By 2018, Most Governments Will Move To The Cloud For Security

By 2018, security will be the top reason making governments move to the cloud, reckons Gartner.

The research house predicts that in two years, the increased security it thinks comes with computing in the cloud will overtake cost savings and agility as the primary driver for government agencies to move to the public cloud.

Invest heavily

“Many cloud service providers, such as Amazon Web Services, Microsoft and Google, invest heavily in incorporating higher levels of security into their products to continue building confidence that their data is more secure,” said Neville Cannon, research director at Gartner.

In fact, Gartner thinks that not only to cloud providers pump massive amounts of time in making their clouds secure, but that those security efforts are better than anything most nations could afford themselves.

“Many of these providers can invest more than what most nations could afford, let alone the average government agency,” said Cannon.

However, hindrances do remain, said Gartner.
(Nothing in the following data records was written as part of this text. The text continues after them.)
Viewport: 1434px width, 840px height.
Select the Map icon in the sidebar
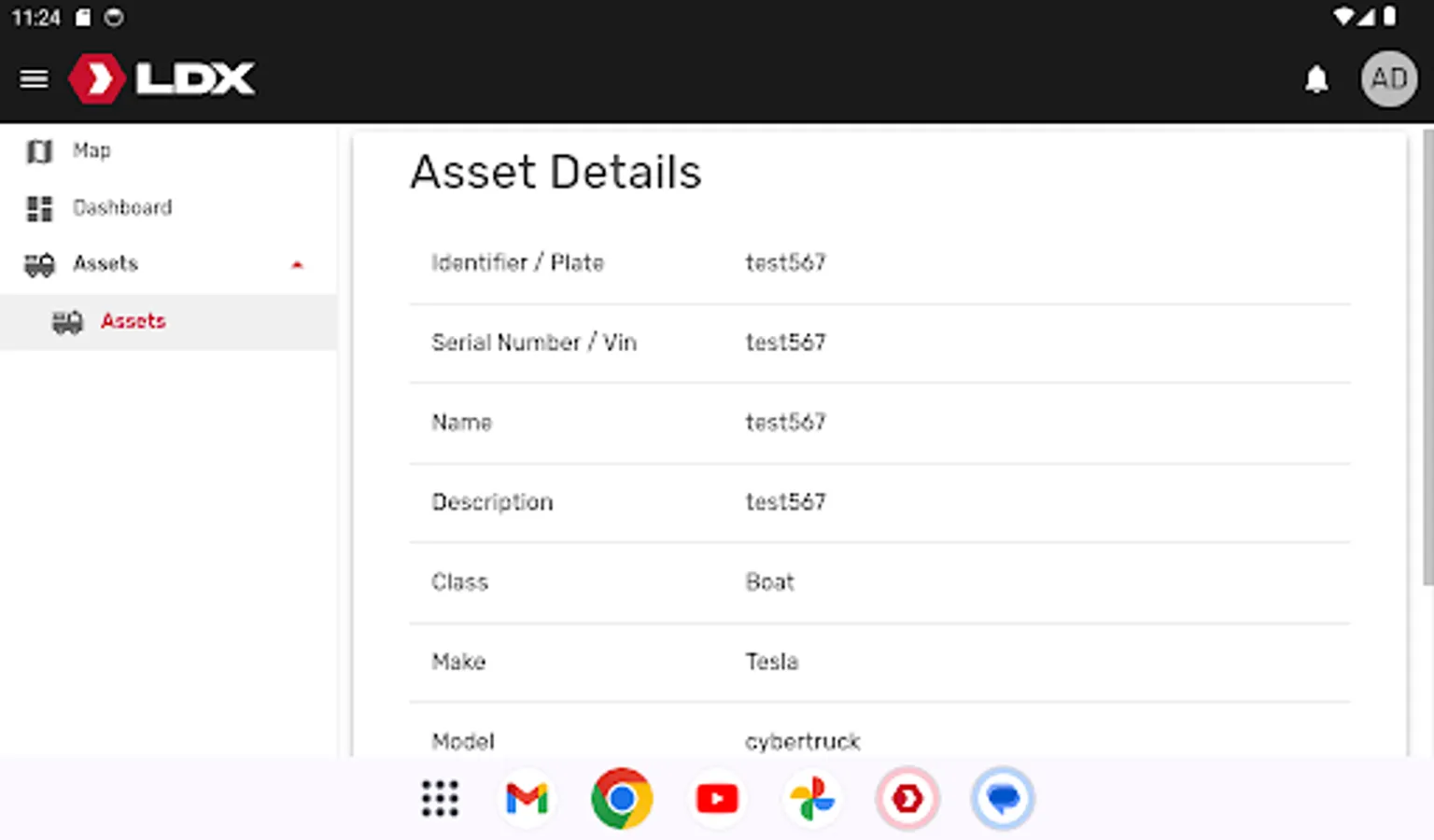click(x=39, y=150)
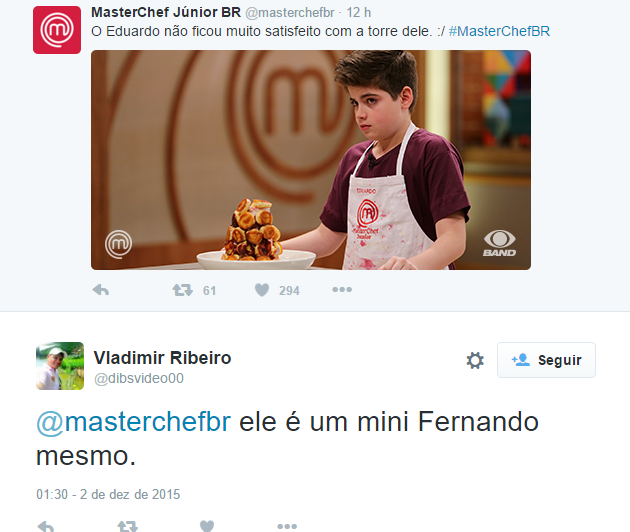Like the MasterChef tweet with 294 likes
The width and height of the screenshot is (630, 532).
262,290
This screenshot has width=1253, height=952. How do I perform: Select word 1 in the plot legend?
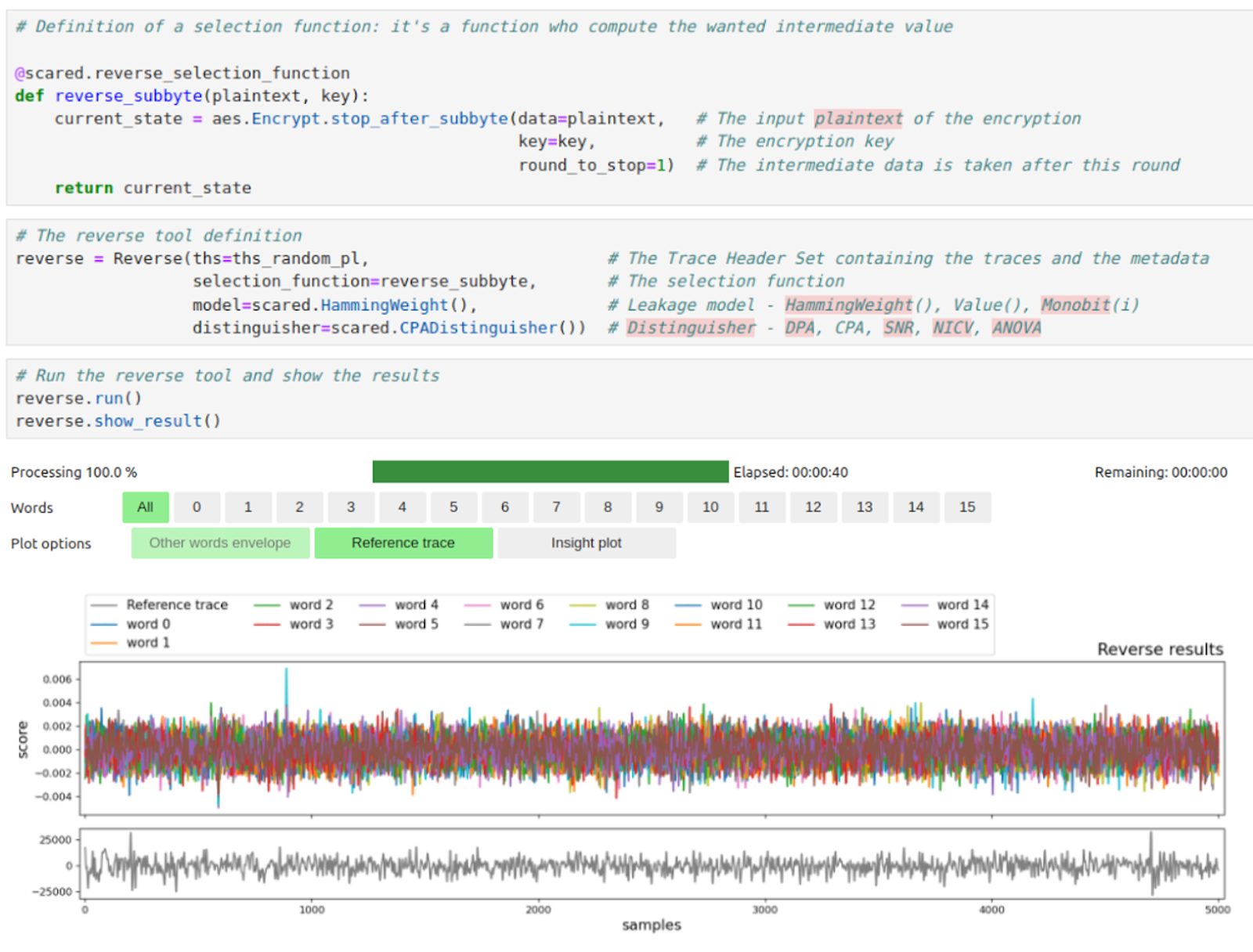point(146,642)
Nationalism and concerns about data sovereignty will likely continue to bring about a slow realisation about security benefits, as cost savings and agility are maintained as subsidiary drivers in the belief that data is more secure when retained within its jurisdiction.

Indeed, a survey conducted recently by Rackspace found that, currently, cost benefits of moving to the cloud are more influential than security benefits.

“Cloud has long been associated with a loss of control over information,” said Rackspace CSO Brian Kelly.

Yet Rackspace wants potential cloud customers to know that the cloud can indeed be safe, and it certainly should be a major driver for cloud migration. Kelly called the links between cloud and lack of security as a “misconception”.

“Organisations are increasingly seeing the cloud as a means to keeping their systems and information safe and in the year ahead security will be an accelerator, not an inhibitor, of cloud adoption,” said Kelly.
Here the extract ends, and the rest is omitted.